Does the future of content marketing lie with cryptocurrency micropayments?
- sixpl3
- Jun 26, 2018
- 2 min read
Globally, media is hitting new lows with each passing day. Clickbait, fake news, yellow journalism, name it, journalism today is riddled with all these malaise. People everywhere have gotten sick of the sub-par content that is pushed down their throats in the name of journalism. Also, their unwillingness to pay for good content or reluctance to being tied down to a single publisher, have only worsened the situation. While clickbait finds it more comfortable to generate revenues owing to its traditional ad models, subscriptions and paywalls have so far failed to replicate that success. Under such circumstances, cryptocurrency content marketing through micropayments seems like the only viable option.
What are micropayments?
Micropayments provide the users the choice to support high-quality content without locking them into single, long-term subscriptions. It enables you to spend a small amount each time you view an article. It also motivates the publishers to produce excellent content which satisfies the audience. If the user feels the material lacks sublimity, he will stop paying for the articles in future. Therefore, it increases the accountability of the publishers towards what they write and how they present it.
What are the challenges to micropayments?

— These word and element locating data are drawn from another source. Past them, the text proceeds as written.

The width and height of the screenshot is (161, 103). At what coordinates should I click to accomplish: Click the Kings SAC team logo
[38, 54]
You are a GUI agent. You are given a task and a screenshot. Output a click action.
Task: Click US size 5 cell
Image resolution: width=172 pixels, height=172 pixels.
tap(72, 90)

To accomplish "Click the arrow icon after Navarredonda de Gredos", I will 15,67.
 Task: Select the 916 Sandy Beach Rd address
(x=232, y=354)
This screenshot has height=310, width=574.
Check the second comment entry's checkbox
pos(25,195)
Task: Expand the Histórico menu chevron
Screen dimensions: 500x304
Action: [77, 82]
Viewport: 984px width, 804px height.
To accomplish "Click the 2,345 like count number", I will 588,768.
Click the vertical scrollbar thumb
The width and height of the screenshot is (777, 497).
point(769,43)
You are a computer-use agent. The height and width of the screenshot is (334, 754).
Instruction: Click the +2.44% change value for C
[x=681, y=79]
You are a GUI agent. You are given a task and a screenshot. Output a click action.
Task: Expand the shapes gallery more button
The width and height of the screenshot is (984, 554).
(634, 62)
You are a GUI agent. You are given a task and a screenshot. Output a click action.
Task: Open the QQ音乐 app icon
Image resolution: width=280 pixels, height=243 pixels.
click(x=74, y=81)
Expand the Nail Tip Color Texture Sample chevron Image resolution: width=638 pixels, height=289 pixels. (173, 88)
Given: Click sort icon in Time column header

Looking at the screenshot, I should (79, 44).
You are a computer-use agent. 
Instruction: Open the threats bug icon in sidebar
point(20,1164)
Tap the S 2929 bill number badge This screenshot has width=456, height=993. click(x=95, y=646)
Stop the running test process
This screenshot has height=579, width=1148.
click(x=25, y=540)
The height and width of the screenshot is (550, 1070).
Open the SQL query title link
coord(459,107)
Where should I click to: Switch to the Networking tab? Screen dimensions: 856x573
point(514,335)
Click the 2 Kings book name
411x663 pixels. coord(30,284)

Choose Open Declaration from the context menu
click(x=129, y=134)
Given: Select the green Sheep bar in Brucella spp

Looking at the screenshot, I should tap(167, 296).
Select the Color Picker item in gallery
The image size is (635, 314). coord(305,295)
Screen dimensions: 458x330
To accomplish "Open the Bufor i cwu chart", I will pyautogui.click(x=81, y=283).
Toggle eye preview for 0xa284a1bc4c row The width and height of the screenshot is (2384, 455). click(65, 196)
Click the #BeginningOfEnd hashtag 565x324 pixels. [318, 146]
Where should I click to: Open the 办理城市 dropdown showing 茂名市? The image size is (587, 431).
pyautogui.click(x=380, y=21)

The issue with Bitcoin and other cryptocurrencies is that they take a lot of computing power and so many small transactions would incur considerable fees. If a significant portion of the funding is eaten up in fees, it serves little purpose to the entire funding program.
However, several organizations are using channels to get around this flaw. Instead of recording every transaction to the blockchain and paying for every single one of them, the blockchain records channel payments as a collection. It can be understood as a situation in a restaurant wherein instead of being charged for each dish separately, you are charged together for everything that you had ordered. It saves you the hassle of paying for every individual item each time and pay for your entire order once and collectively.
After the creation of a micropayment channel, a few Bitcoins are stored in it, and the sender signs each payment. The receiver has the option to either withdraw each approved amount or wait until the channel is closed and then pull out the total amount. If the receiver waits until the channel is closed and only records the final amount to the blockchain, it slashes the number of transactions, thereby making it more efficient and cost-effective.
Peer-to-peer micro micropayments are soon gaining traction among users and have emerged as an ideal model of funding. Imagine how much money you can raise through millions of minuscule payments of 25 cents or 50 cents. They may seem small, but they eventually add up. Micropayments, alone cannot ensure free content, but they can indeed provide a market to the users who want quality content not influenced by the ad money.